부산대학교 도서관

Acidic phospholipids in a fluid phase dissociate ADP or ATP tightly bound to DnaA protein and, in the presence of ATP and DNA, can restore an inactive ADP form to full activity (Sekimizu, K., and Kornberg, A. (1988) J. Biol. Chem. 263, 7131-7135). Further studies of the interactions between DnaA protein and lipids have used two functional assays: 1) release of ADP or ATP from DnaA and 2) DNA replication upon rejuvenation of an inactive ADP-DnaA protein complex. Among a variety of phospholipids tested were pure synthetic compounds and the mixtures from Escherichia coli auxotrophs (fabA), which are unable to synthesize unsaturated fatty acids and can be supplemented with different acyl derivatives. Fatty acid composition was determined by gas-liquid chromatography and membrane fluidity by fluorescence spectroscopy using 1,6-diphenyl-1,3,5-hexatriene as a probe. Lipid requirements of DnaA protein were shown to be: 1) phospholipids in a fluid phase (i.e. above the transition temperature), 2) a charged polar head group, 3) a lamellar phase (i.e. hexagonal II structures were inactive), and 4) a certain degree of fluidity imparted by the fatty acids esterified to the glycerol backbone.

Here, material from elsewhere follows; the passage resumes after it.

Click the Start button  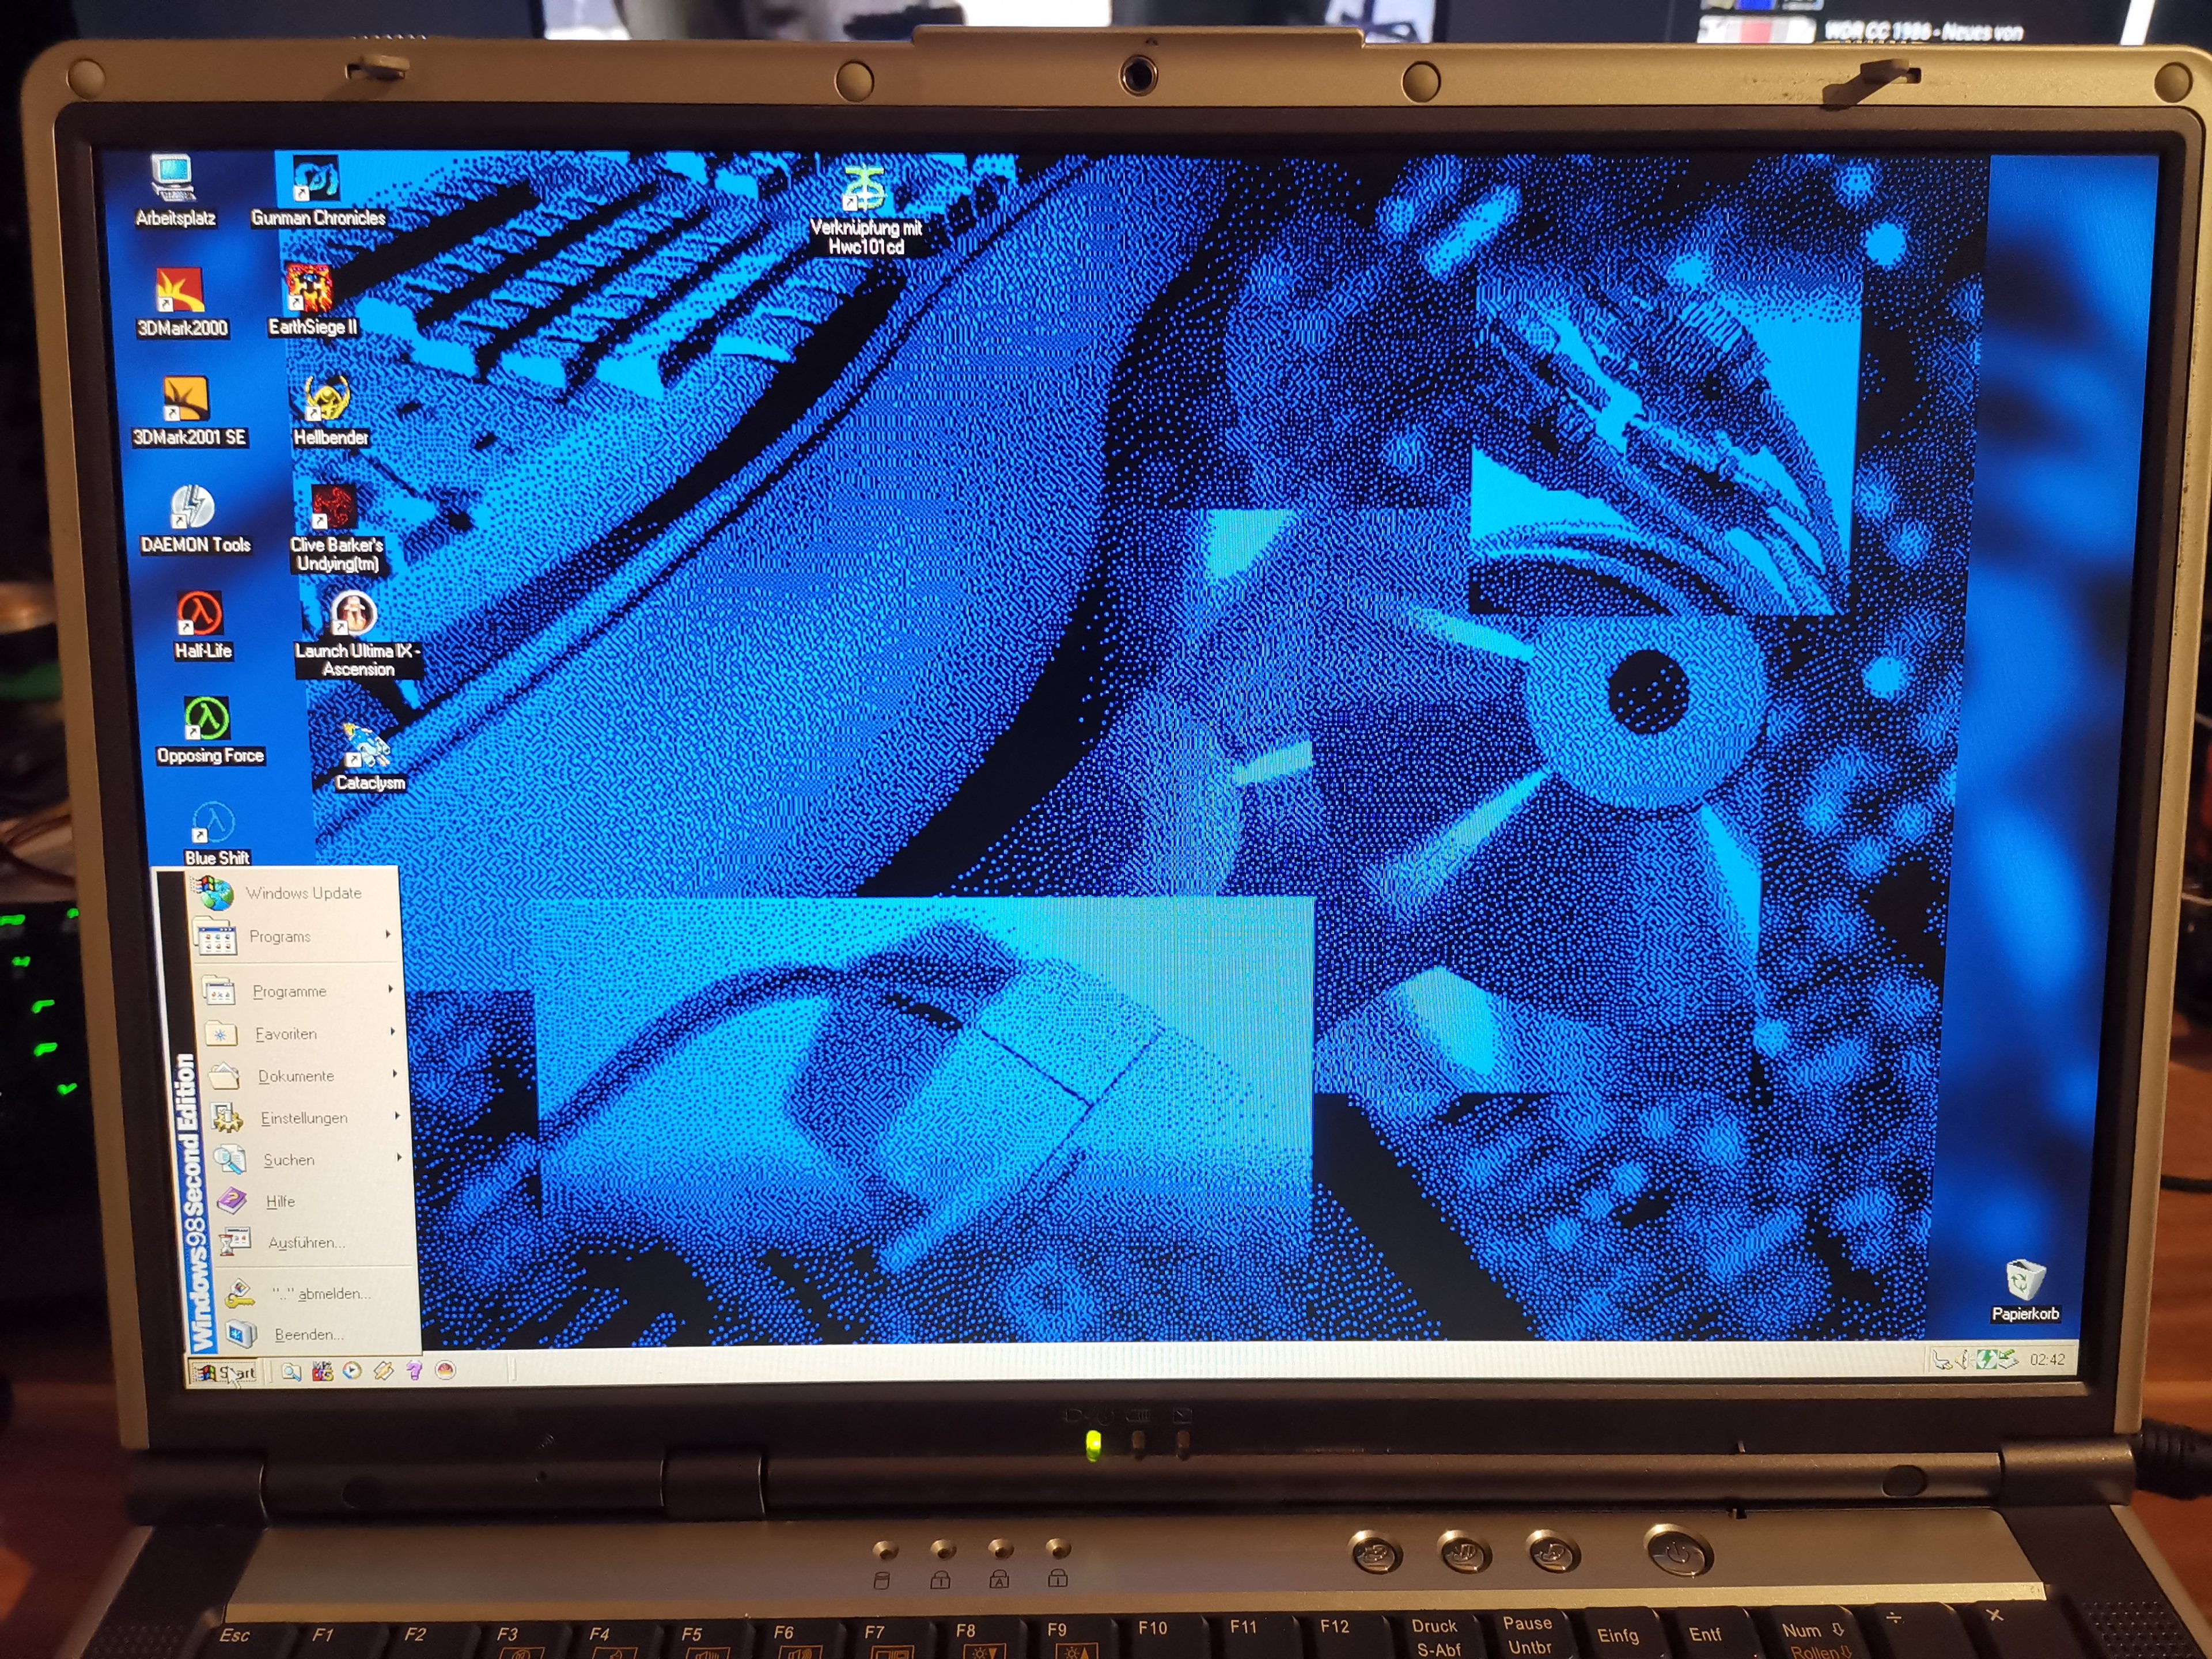pos(223,1372)
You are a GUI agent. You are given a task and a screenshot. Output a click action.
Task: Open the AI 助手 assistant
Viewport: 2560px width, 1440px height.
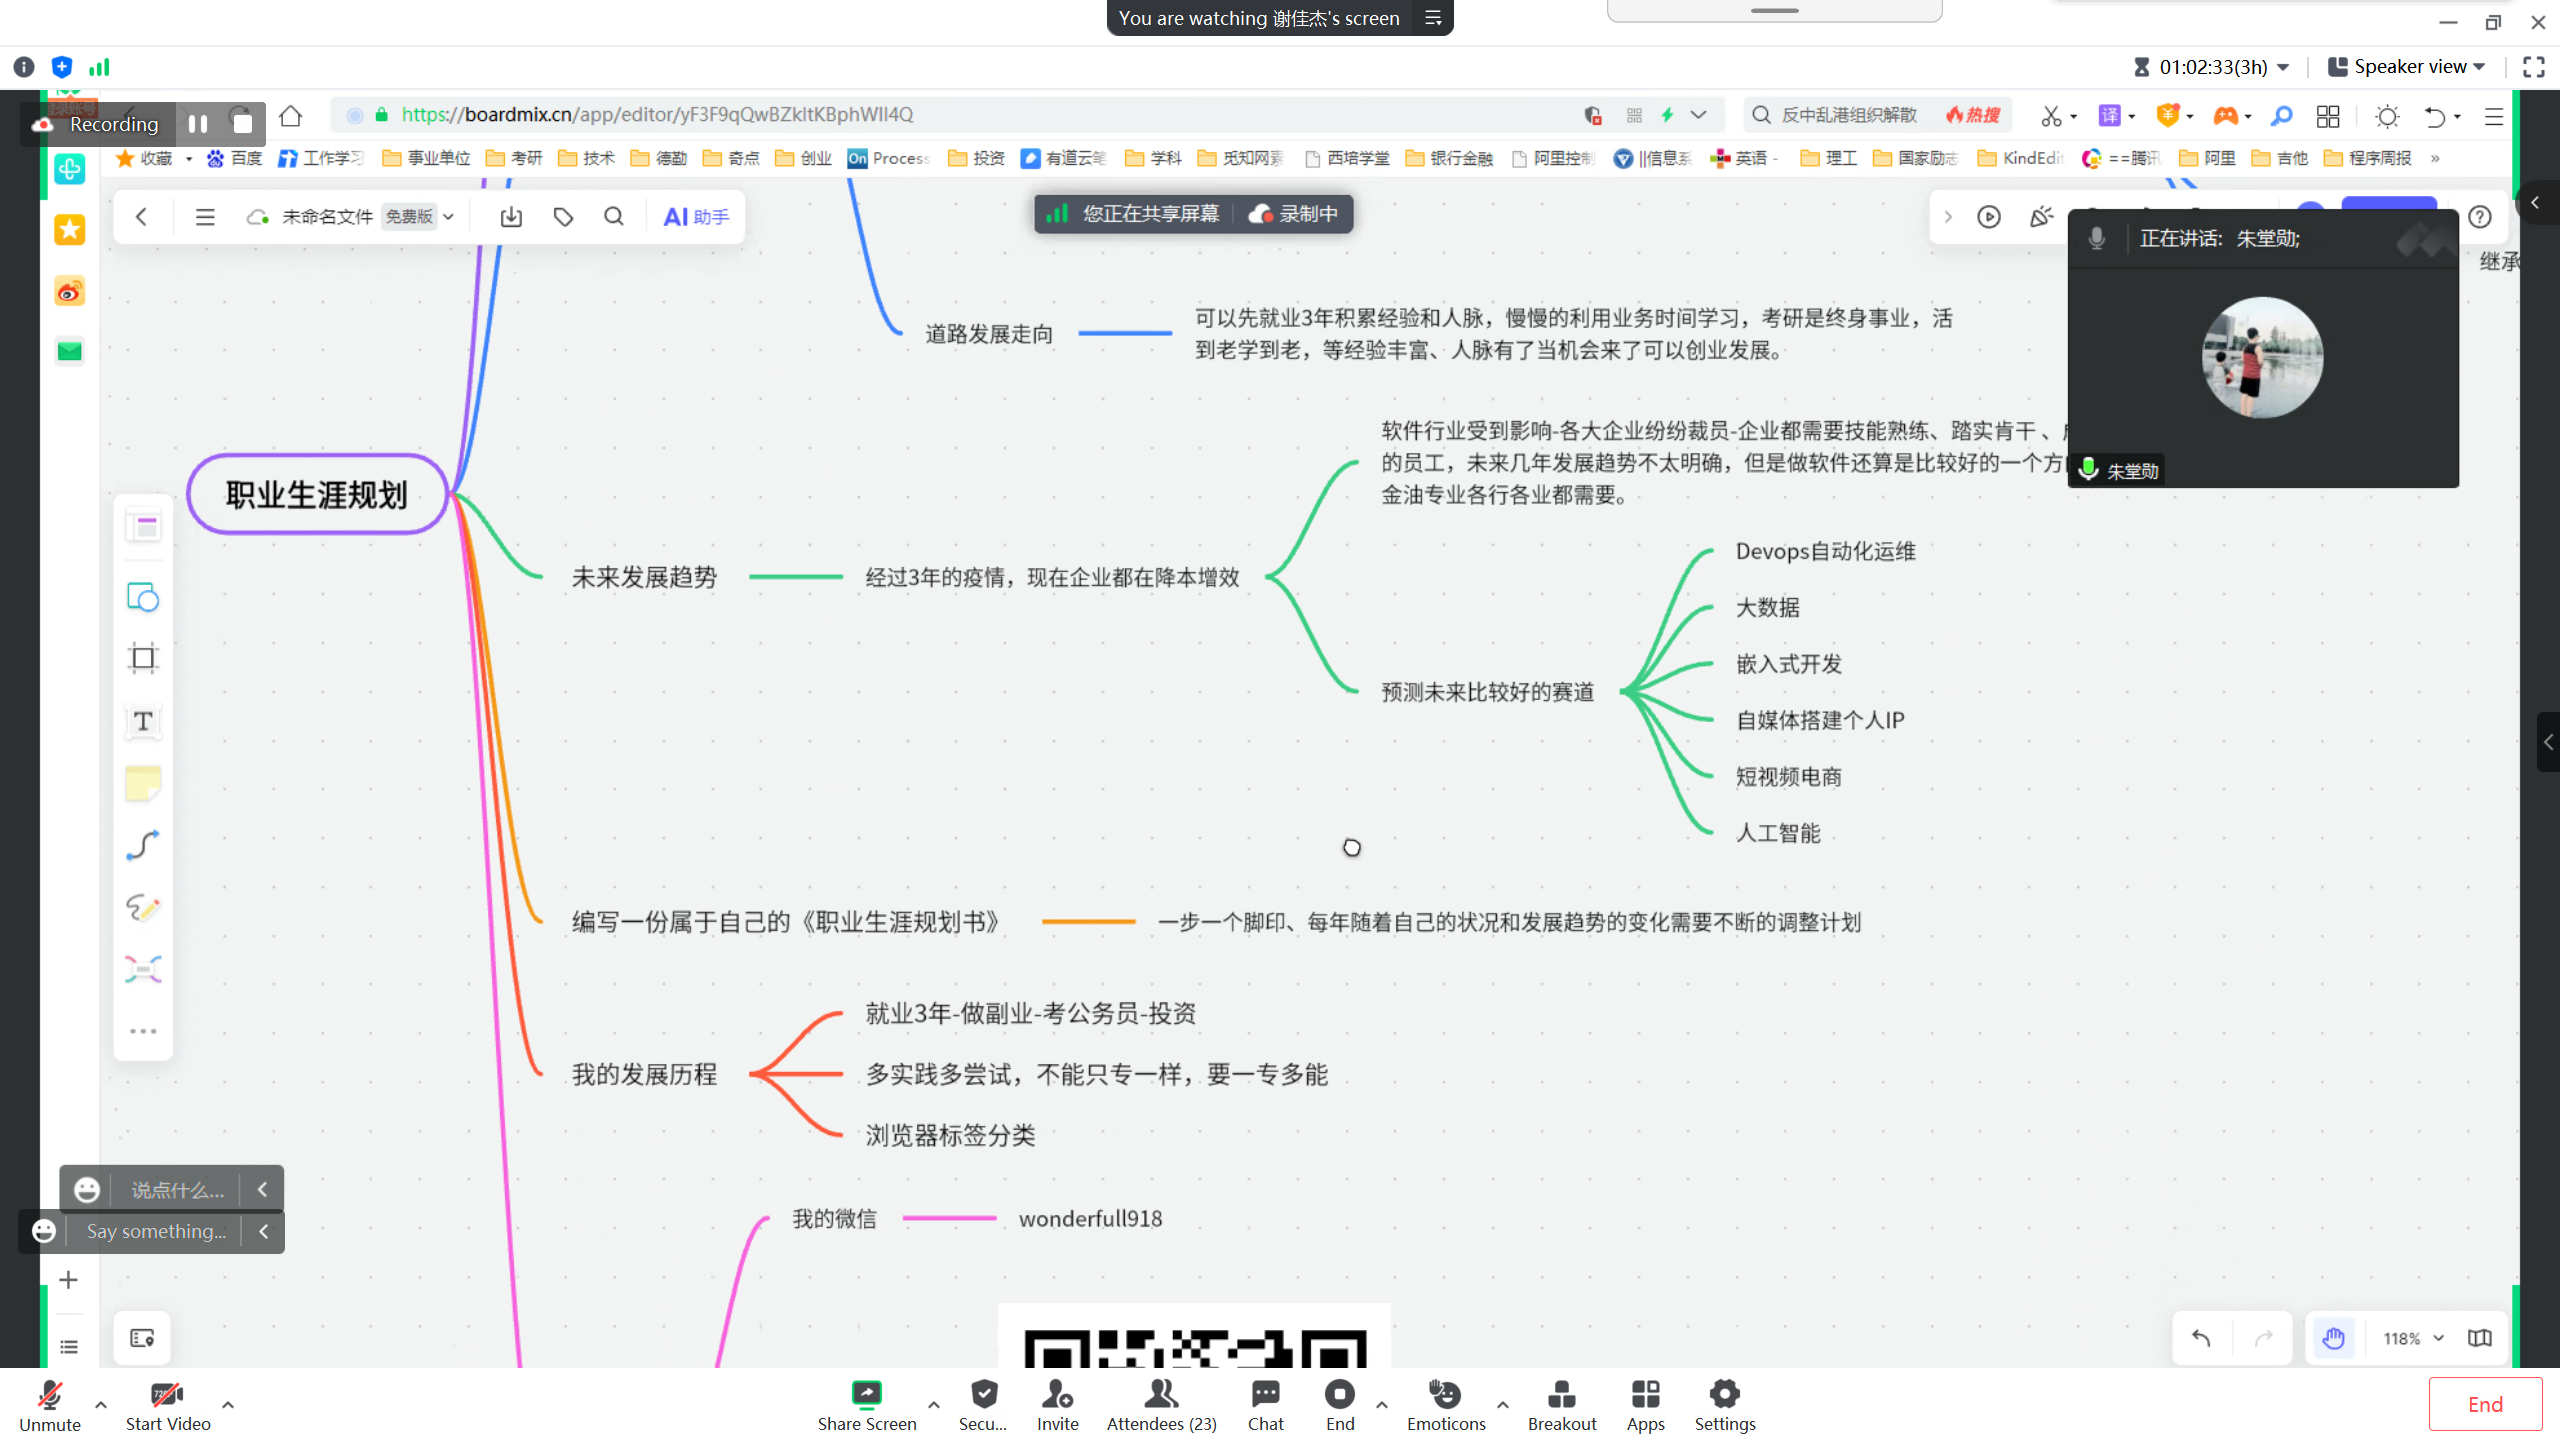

This conclusion was based on the incorporation of: 1) cholesterol, known to increase the packing of lipids, or 2) a branched fatty acyl derivative, which exhibits a fluidizing effect similar to that of a cis double bond. Both agents demonstrated that membrane fluidity is required for DnaA protein function in vitro, consistent with early studies of chromosome initiation in growing cells.